Record excerpts:
=== Section Start ===

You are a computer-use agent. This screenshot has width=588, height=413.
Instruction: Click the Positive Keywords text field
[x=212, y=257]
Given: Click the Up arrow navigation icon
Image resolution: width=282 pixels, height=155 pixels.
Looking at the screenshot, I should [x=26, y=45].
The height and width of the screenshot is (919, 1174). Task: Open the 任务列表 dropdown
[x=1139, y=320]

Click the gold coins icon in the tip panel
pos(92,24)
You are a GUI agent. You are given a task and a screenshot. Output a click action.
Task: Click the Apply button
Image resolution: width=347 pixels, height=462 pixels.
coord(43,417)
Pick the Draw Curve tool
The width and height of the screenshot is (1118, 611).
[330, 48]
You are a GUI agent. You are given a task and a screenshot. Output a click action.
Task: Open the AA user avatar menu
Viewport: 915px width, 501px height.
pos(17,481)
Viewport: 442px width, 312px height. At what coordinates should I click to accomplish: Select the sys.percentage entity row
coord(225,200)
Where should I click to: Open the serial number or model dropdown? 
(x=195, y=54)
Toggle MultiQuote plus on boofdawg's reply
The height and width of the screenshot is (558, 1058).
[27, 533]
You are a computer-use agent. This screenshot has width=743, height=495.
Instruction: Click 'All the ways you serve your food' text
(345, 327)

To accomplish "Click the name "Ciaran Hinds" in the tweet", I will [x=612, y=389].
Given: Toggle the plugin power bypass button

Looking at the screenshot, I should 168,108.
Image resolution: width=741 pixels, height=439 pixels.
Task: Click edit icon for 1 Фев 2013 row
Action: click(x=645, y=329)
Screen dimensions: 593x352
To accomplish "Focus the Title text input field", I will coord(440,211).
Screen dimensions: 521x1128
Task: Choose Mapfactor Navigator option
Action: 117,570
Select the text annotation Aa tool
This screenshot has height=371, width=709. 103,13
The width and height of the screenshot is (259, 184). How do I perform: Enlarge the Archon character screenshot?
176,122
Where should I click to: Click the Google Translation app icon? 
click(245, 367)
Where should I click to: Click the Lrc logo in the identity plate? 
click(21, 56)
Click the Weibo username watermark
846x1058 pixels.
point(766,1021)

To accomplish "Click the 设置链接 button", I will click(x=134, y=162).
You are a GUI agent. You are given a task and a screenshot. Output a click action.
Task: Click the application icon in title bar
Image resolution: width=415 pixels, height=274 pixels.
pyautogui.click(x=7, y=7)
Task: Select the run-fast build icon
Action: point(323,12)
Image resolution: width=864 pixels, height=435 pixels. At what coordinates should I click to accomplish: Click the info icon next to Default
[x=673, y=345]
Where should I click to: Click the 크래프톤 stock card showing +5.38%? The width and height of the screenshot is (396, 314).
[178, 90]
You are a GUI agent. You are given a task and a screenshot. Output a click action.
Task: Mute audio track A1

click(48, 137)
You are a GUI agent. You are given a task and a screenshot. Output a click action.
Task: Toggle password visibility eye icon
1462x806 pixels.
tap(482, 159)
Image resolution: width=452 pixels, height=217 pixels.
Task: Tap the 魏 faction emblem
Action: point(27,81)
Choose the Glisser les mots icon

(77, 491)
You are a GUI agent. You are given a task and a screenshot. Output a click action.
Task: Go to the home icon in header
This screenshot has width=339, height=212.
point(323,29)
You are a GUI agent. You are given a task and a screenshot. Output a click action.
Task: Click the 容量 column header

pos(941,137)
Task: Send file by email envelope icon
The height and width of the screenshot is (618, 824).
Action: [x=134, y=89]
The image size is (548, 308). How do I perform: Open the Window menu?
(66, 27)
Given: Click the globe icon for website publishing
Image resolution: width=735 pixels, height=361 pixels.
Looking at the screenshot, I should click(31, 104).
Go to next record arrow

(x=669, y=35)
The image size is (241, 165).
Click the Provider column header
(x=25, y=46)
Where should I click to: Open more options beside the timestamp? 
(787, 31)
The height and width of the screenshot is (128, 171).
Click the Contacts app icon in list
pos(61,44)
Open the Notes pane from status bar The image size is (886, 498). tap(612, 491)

=== Section End ===

The problem:
In the entries, the line containing "The image size is (241, 165)." and every line after it through the last are to be duplicated exactly, and no other line is to be included.

Task solution:
The image size is (241, 165).
Click the Provider column header
(x=25, y=46)
Where should I click to: Open more options beside the timestamp? 
(787, 31)
The height and width of the screenshot is (128, 171).
Click the Contacts app icon in list
pos(61,44)
Open the Notes pane from status bar The image size is (886, 498). tap(612, 491)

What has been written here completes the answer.